The first Tel Aviv lots being auctioned in 1909 - Public Domain

Tel Aviv 1934-35

This film of Tel Aviv is a chapter of the original film “Land of Promise”. This chapter of the movie shows life in the first Hebrew city when it was 25 year old. The original film was created by Keren haYesod – United Israel Appeal and its chairman, Leo Herman, and all rights of the original movie belong to the Spielberg Archives. This new version of the chapter on Tel Aviv has Hebrew sub-titles.

The city of Tel Aviv was founded in 1909 by the Yishuv (Jewish residents) as a modern housing estate on the outskirts of the ancient port city of Jaffa, then part of the Jerusalem province of Ottoman Syria. It was at first called ‘Ahuzat Bayit’ (lit. “House Estate” or “Homestead”). This was the name of the association which established the neighbourhood. The name was changed the following year to ‘Tel Aviv’. This name means “Tell (‘hill’ or ‘man-made mound’) of Spring”, symbolising both ancient legacy and renewal. Other Jewish suburbs of Jaffa established outside Jaffa’s Old City even before Tel Aviv, eventually became part of Tel Aviv, the oldest among them being Neve Tzedek (est. 1886).

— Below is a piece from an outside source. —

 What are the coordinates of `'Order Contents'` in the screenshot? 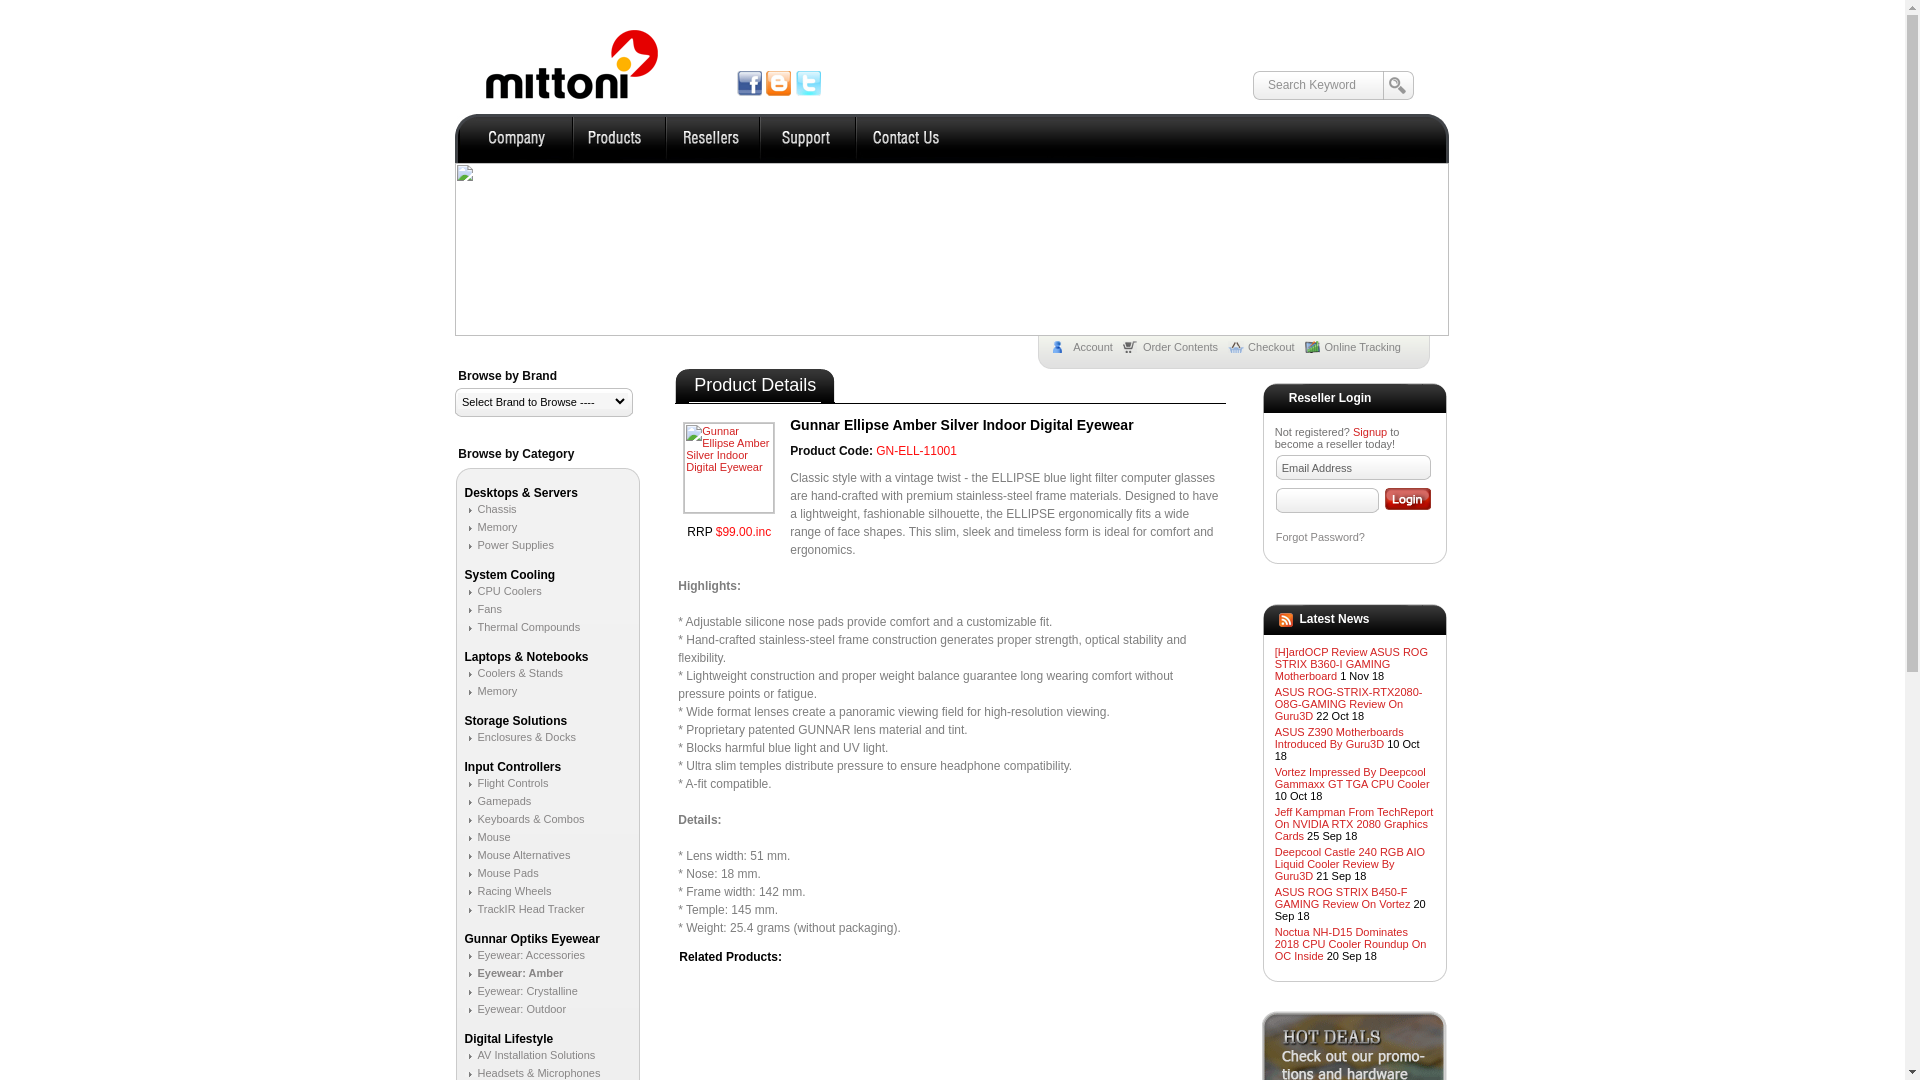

Tel Aviv is the Hebrew title of Theodor Herzl’s Altneuland (“Old New Land”), translated from German by Nahum Sokolow. Sokolow had adopted the name of a Mesopotamian site near the city of Babylon mentioned in Ezekiel:

Then I came to them of the captivity at Tel Aviv, that lived by the river Chebar, and to where they lived; and I sat there overwhelmed among them seven days.

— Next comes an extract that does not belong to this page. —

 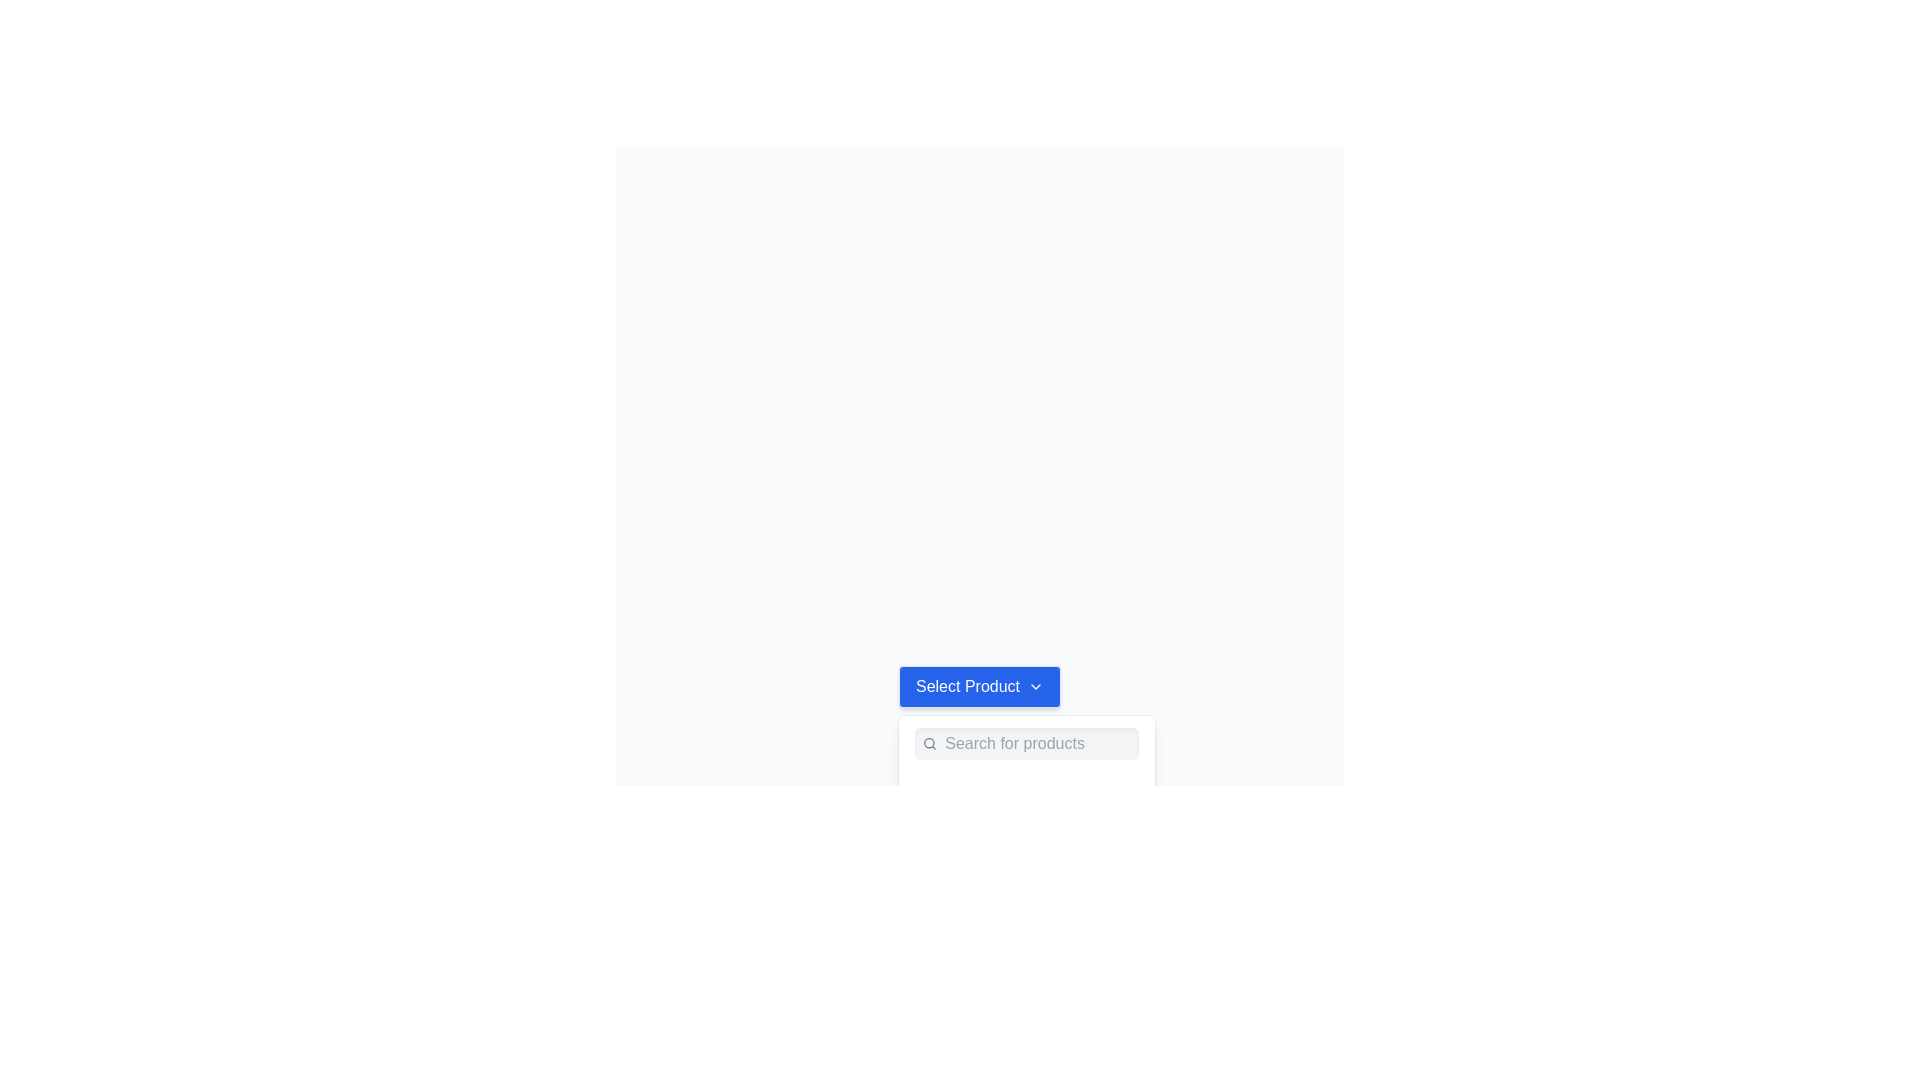 What do you see at coordinates (929, 744) in the screenshot?
I see `the search icon located on the leftmost side of the search bar, which indicates the purpose of the adjacent input field for search queries` at bounding box center [929, 744].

 The name was chosen in 1910 from several suggestions, including “Herzliya”.

The Levant Fair

The “Exhibition and Fair for the Promotion of Goods Made in Israel” of 1932 was the first fair to be called the “Levant Fair”. A special symbol called the “Flying Camel” was designed for the fair by its chief architect, Aryeh Elhanani. Trees were planted during the fair in honor of the former exhibition, and three such palm trees survive to this day.

Levant Fair
Levant Fair – Public Domain

Henceforth, these exhibitions were referred to as fairs and also became quite successful, attracting tens of thousands and then hundreds of thousands of Jews, Arabs, English, and tourists. The 1932 fair was visited by nearly 300,000 people. Voice Jerusalem, an Israeli radio station, began regular broadcasts about the fair, in Hebrew, starting in 1936.

Visitors to the fair, including British High Commissioners for Palestine Herbert Samuel (1920-1925), Herbert Plumer (1925-1928), John Chancellor (1928-1931), and Arthur Wauchope (1932-1937), as well as Arab mayors of Jaffa and Jerusalem.